Start of Block

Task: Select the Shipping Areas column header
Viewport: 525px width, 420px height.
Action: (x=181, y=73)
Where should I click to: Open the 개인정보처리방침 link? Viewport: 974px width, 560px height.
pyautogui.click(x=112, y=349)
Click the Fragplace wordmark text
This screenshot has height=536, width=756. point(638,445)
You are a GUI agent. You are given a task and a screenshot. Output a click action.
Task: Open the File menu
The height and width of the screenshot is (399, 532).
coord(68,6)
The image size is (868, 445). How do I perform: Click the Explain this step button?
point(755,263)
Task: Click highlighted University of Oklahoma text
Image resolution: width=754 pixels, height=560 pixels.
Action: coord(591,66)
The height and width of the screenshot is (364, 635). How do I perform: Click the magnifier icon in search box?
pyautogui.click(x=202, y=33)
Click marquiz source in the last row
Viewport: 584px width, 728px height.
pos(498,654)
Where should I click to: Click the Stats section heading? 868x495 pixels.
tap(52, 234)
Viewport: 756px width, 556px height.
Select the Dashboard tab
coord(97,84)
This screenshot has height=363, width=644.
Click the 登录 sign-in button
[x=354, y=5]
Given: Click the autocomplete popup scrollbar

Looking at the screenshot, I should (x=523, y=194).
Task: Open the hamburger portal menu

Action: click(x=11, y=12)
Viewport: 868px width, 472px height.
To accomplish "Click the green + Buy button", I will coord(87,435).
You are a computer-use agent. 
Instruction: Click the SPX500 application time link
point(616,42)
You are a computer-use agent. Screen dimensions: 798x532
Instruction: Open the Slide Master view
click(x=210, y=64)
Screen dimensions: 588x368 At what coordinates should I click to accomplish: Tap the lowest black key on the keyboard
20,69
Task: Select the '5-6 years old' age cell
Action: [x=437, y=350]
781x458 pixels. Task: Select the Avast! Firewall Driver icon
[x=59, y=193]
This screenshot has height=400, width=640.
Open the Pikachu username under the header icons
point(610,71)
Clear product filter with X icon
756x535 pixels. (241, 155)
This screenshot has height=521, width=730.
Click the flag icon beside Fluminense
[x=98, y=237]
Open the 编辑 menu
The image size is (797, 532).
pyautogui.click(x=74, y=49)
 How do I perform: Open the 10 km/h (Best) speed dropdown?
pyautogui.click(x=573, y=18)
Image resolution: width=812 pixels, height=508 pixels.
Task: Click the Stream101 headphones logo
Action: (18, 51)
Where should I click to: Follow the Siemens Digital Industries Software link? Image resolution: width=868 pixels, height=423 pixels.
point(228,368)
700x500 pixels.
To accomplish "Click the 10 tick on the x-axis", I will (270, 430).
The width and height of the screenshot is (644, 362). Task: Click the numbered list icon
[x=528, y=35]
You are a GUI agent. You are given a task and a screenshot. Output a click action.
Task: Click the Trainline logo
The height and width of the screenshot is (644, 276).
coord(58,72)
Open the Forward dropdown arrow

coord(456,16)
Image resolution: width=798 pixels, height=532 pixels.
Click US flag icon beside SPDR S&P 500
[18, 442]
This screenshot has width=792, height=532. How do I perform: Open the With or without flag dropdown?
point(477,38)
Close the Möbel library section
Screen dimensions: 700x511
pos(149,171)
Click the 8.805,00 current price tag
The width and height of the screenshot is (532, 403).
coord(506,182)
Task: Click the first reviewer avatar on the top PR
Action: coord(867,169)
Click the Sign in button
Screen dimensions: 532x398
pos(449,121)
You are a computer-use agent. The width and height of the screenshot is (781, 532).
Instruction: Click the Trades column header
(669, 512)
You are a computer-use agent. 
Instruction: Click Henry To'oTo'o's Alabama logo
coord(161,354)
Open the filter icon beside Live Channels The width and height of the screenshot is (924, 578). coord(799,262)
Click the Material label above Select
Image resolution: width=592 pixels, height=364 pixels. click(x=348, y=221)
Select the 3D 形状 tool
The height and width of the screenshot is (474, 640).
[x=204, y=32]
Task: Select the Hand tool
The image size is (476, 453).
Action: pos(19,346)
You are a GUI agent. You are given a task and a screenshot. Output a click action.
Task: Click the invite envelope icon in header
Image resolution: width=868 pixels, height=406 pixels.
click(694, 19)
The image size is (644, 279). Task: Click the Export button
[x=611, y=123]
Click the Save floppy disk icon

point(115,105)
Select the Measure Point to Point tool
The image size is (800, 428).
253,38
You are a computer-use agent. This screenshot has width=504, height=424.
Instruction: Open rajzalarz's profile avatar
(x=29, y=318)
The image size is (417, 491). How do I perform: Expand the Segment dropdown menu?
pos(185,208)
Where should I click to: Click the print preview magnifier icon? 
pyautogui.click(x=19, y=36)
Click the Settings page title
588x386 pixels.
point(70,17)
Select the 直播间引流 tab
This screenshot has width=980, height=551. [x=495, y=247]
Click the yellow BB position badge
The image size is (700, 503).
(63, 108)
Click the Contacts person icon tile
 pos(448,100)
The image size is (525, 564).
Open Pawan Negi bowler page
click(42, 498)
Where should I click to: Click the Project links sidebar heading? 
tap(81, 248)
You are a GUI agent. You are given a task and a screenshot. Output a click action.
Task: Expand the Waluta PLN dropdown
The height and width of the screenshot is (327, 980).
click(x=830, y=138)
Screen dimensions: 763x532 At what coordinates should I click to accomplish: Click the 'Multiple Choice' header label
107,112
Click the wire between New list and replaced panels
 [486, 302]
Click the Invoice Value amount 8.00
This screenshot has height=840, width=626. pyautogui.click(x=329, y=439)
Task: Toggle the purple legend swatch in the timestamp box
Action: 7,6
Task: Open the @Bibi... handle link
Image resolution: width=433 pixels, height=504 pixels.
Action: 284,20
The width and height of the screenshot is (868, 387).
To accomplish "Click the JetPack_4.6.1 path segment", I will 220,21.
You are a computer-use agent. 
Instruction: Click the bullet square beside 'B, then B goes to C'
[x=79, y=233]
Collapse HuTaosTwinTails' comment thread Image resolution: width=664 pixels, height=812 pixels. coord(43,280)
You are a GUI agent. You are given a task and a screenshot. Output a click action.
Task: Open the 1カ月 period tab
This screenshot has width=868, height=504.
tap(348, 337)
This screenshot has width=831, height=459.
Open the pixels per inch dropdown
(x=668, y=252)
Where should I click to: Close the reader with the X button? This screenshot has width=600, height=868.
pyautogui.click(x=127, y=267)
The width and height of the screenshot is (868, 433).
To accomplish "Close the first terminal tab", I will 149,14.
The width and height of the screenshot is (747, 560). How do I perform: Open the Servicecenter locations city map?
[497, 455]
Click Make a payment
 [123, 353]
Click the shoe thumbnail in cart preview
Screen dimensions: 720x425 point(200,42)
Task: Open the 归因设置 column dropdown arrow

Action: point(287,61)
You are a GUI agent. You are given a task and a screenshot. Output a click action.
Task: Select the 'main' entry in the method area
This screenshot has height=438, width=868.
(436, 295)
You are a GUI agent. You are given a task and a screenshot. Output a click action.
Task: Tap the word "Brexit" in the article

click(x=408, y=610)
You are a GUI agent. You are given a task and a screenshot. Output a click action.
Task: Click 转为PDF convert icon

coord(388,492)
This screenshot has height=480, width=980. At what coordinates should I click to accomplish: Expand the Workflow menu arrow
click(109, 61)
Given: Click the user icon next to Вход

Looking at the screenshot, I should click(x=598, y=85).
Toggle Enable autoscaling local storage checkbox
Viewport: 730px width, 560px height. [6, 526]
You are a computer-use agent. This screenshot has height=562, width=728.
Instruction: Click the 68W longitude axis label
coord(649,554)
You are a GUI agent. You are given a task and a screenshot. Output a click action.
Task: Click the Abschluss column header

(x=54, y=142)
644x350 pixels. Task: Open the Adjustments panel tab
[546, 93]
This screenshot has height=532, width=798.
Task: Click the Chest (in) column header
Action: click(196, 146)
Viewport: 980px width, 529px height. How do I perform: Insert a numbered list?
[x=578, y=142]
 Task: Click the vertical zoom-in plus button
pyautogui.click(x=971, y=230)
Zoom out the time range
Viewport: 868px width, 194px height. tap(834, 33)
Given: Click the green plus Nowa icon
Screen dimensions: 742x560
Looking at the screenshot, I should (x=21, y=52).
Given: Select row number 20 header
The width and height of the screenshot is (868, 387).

End of Block

▸ **Aim of the exercise**: Every line above in which the word "green" occurs is to be copied.

▸ **Result of the task**:
To accomplish "Click the green + Buy button", I will coord(87,435).
Given: Click the green plus Nowa icon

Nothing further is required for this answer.